ランサムウェア(ransomware)とは、被害者のデータやサービスの利用を妨げたうえで、金銭の要求(身代金の要求)を行うことを目的とした不正プログラムの総称です。多くの場合、被害者が要求に応じない限り復旧が難しい状況を作り、恐怖や時間的な切迫感によって意思決定を揺さぶろうとします。

仕組み(攻撃の典型的な流れ)

ランサムウェアの攻撃は、必ずしも同じ手順で進むとは限りませんが、理解しやすい“典型パターン”として次の要素が挙げられます。

  • 侵入・初期アクセス:標的環境に不正アクセスが成立します。侵入経路は多様で、脆弱性悪用、認証情報の漏えい、誤った操作などが関わることがあります。
  • 探索・準備:攻撃側は権限、共有領域、業務に重要なデータ、復旧の鍵になり得る要素などを把握しようとします。
  • 暗号化や利用妨害:データを読めなくする(暗号化など)か、業務システムの利用を止める形で影響を広げます。
  • 身代金要求・圧力:身代金を支払うよう求め、復旧や取引条件に関するメッセージで行動を急がせます。

ここで重要なのは、「暗号化=唯一の被害」ではない点です。
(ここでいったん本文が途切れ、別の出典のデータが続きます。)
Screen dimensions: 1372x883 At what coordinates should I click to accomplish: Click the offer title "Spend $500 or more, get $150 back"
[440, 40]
攻撃の設計によっては、復旧とは別に情報の取り扱い(流出・公開など)を圧力として組み込むこともあります。つまり、技術的被害と心理的圧力が同時に作用し得ます。

制限と例外(攻撃者の“できること/できないこと”)

ランサムウェアは脅威ですが、攻撃者にも制限があります。理解のために、次の観点を押さえると整理しやすいです。
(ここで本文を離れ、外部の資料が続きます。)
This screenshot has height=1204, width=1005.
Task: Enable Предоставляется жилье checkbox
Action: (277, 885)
  • 復旧の成否は保証されない:攻撃者が提示する復号や解放が、常に実現するとは限りません。 さらに、復号できたとしてもシステム全体の整合性が保てる保証はありません。 - 影響範囲は一様でない:ネットワーク構成、権限設計、バックアップ形態、セグメンテーションの有無などで、被害の広がり方が変わります。 - 身代金要求の条件は固定ではない:要求文言や“期限”は攻撃ごとに変わり得ます。 必ずしも全体像が同じとは考えない方が安全です。